What is required
Reproduce the records word for word, beginning with their first line and stopping after the line that contains "[x=860, y=434]".

(Word and element pointing entries)
#####

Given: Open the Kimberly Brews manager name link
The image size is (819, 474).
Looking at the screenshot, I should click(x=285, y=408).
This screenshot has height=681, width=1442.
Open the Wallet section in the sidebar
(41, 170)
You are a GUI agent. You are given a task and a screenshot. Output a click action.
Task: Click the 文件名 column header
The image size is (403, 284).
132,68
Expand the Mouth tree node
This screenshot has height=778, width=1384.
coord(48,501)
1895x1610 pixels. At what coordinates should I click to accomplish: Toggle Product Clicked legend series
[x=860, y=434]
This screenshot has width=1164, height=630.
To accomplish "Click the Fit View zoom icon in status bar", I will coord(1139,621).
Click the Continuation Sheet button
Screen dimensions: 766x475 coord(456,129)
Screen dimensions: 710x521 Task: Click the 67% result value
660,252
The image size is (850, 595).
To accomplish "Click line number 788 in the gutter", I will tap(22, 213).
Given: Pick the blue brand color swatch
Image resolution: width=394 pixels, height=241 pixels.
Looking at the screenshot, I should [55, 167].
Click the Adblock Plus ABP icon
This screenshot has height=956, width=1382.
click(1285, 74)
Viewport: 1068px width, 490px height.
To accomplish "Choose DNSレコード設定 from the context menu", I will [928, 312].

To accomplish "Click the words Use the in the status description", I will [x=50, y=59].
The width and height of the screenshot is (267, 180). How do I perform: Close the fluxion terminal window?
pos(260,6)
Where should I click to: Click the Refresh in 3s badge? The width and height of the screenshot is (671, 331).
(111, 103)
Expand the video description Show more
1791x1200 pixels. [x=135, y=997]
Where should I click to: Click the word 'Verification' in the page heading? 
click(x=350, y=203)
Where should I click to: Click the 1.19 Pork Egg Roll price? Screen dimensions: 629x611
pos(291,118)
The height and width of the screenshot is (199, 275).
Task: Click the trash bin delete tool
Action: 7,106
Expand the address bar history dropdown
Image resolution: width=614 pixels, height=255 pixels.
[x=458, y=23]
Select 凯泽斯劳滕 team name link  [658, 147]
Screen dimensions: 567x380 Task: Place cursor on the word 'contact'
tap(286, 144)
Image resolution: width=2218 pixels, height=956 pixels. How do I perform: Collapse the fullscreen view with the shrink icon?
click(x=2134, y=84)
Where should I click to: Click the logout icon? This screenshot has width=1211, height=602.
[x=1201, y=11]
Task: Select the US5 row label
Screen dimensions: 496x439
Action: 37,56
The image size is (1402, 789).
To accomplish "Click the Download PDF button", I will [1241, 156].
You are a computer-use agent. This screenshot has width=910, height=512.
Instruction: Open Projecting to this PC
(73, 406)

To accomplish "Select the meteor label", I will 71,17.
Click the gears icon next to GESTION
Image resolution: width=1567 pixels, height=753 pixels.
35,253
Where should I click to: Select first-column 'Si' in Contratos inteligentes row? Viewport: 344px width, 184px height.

#####

Finished task
Given: Open the Kimberly Brews manager name link
The image size is (819, 474).
Looking at the screenshot, I should click(x=285, y=408).
This screenshot has height=681, width=1442.
Open the Wallet section in the sidebar
(41, 170)
You are a GUI agent. You are given a task and a screenshot. Output a click action.
Task: Click the 文件名 column header
The image size is (403, 284).
132,68
Expand the Mouth tree node
This screenshot has height=778, width=1384.
coord(48,501)
1895x1610 pixels. At what coordinates should I click to accomplish: Toggle Product Clicked legend series
[x=860, y=434]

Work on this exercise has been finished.